## Directions for this task
Reproduce, word for word, the stretch of the listing from the line containing "At what coordinates" through the end of the listing, omitting the pictures.

-------- Listed entries

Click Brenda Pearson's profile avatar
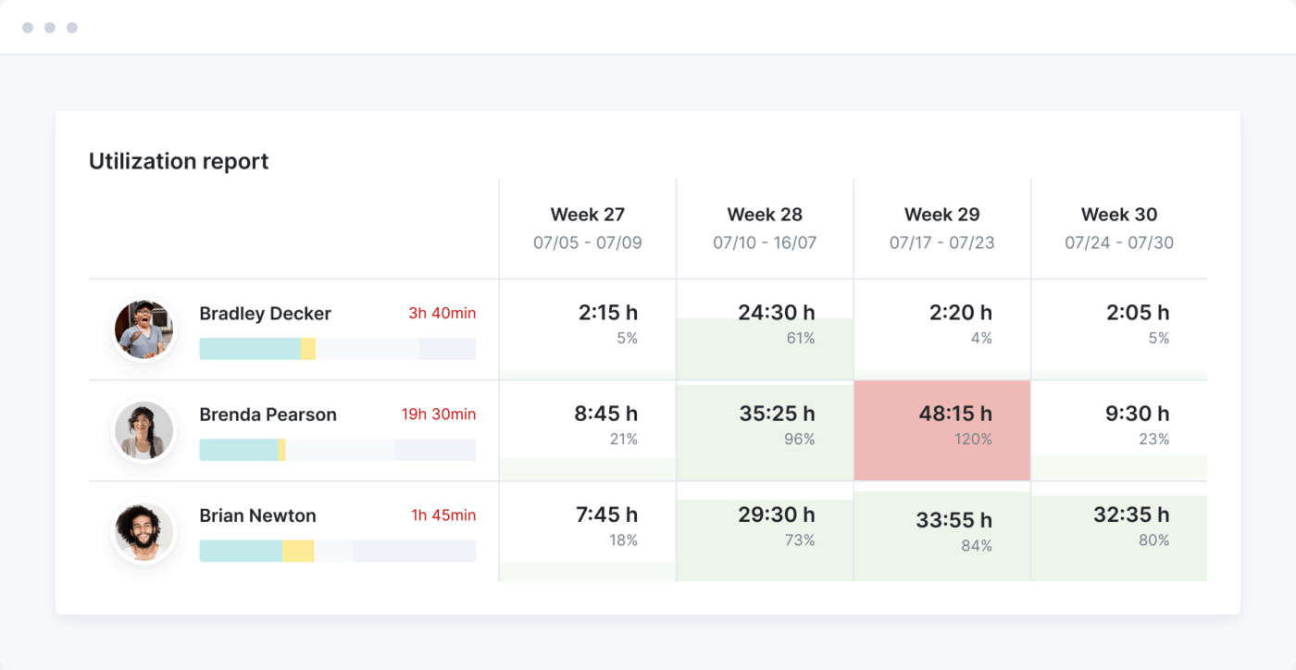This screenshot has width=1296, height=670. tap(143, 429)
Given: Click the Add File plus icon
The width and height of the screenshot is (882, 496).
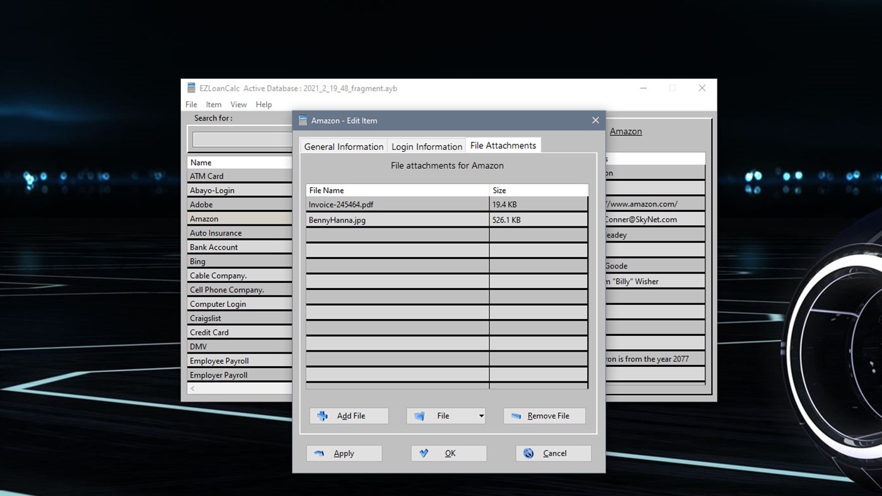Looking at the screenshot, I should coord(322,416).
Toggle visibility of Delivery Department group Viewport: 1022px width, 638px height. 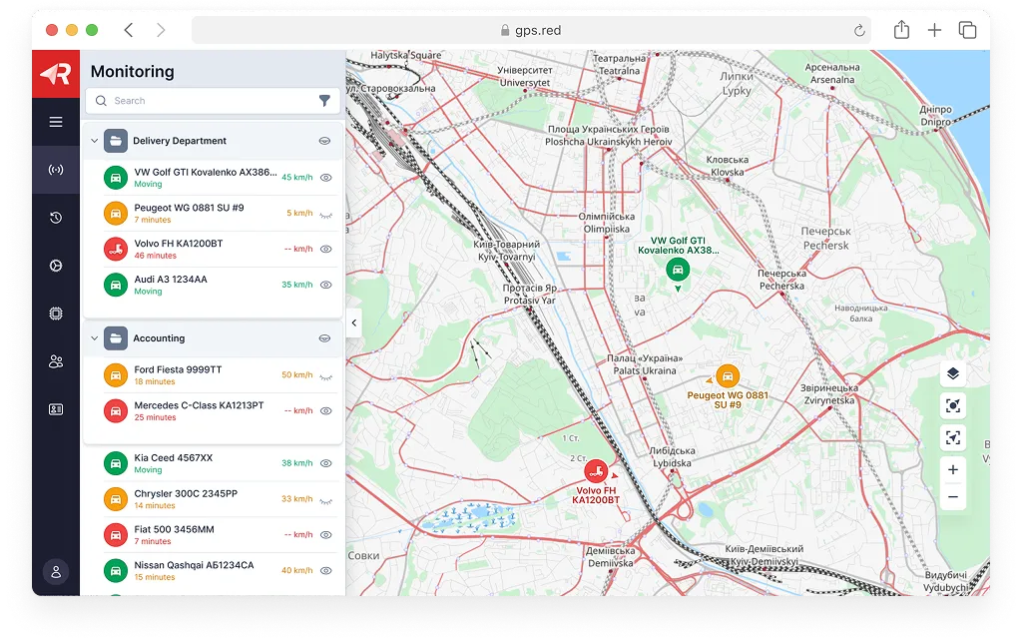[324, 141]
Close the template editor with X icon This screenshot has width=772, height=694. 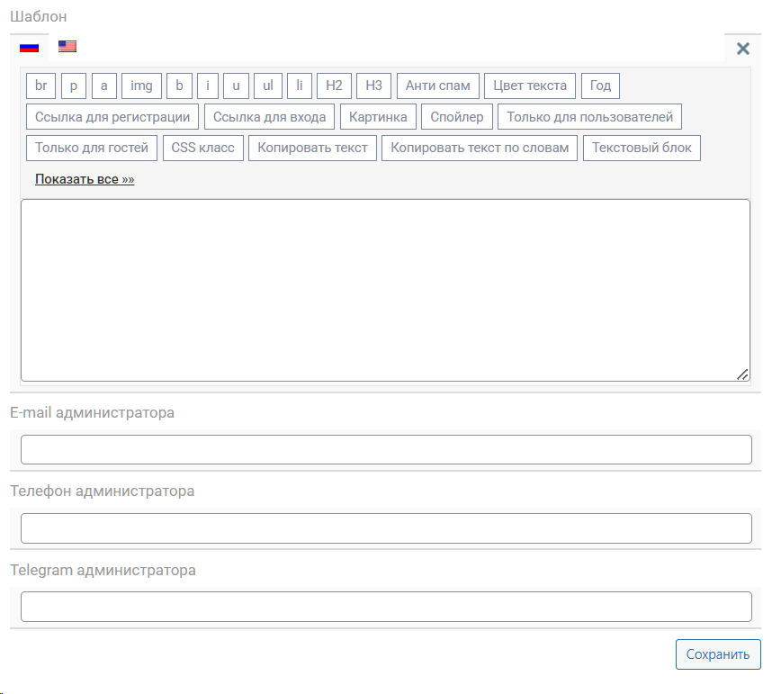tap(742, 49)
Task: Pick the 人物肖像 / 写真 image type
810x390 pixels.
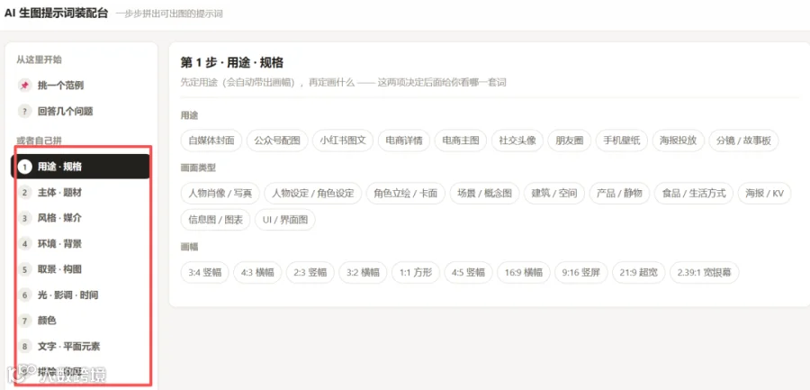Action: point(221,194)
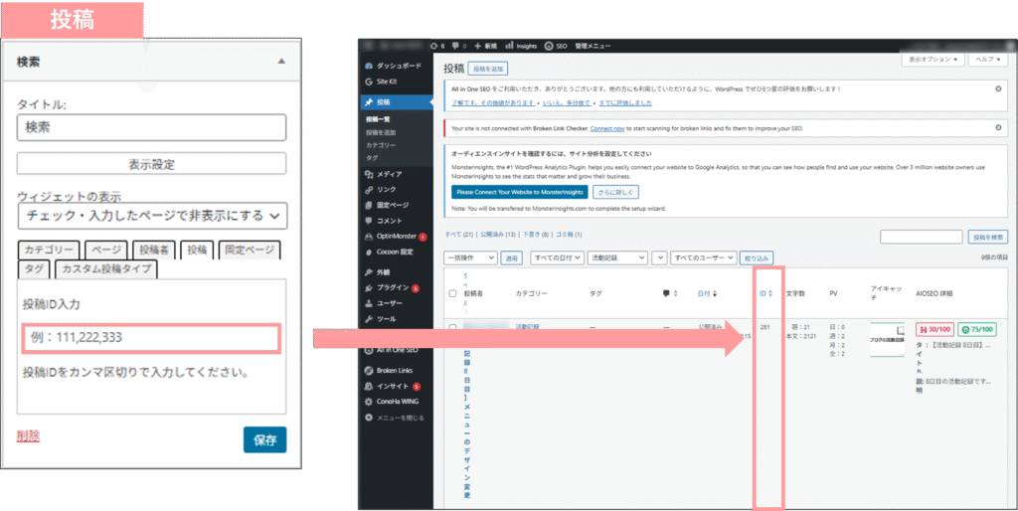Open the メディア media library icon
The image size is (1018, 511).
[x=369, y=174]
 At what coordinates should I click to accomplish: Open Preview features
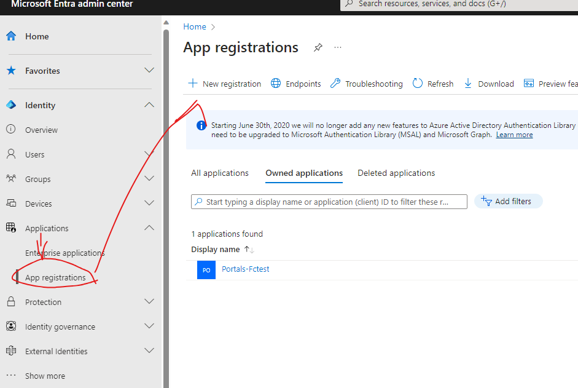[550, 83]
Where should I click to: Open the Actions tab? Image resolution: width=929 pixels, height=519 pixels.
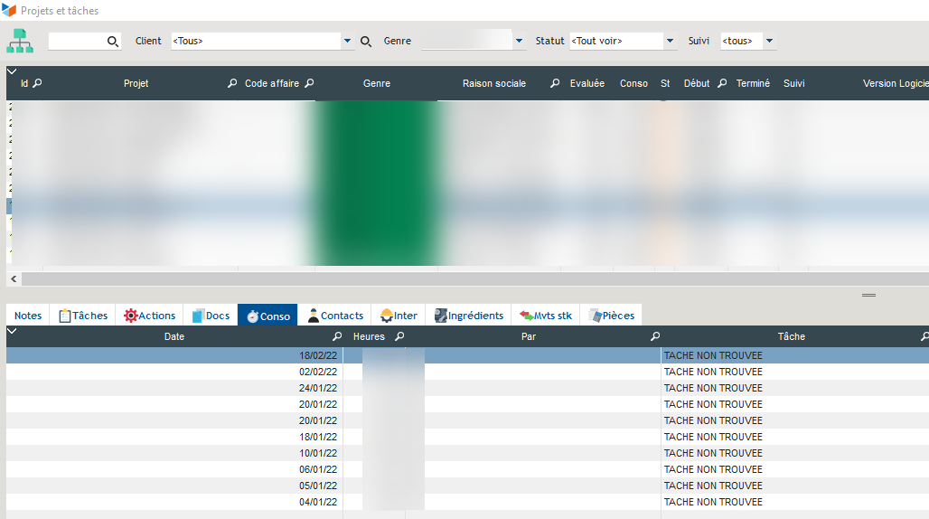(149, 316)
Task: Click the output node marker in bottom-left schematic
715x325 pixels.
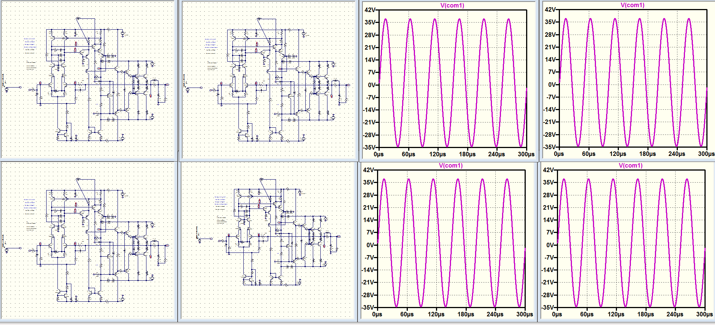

----------------

## Answer to this exercise
 At what coordinates should I click to accomplish: Open Preview features
[550, 83]
Where should I click to: Open the Actions tab? Image resolution: width=929 pixels, height=519 pixels.
(149, 316)
Task: Click the output node marker in bottom-left schematic
715x325 pixels.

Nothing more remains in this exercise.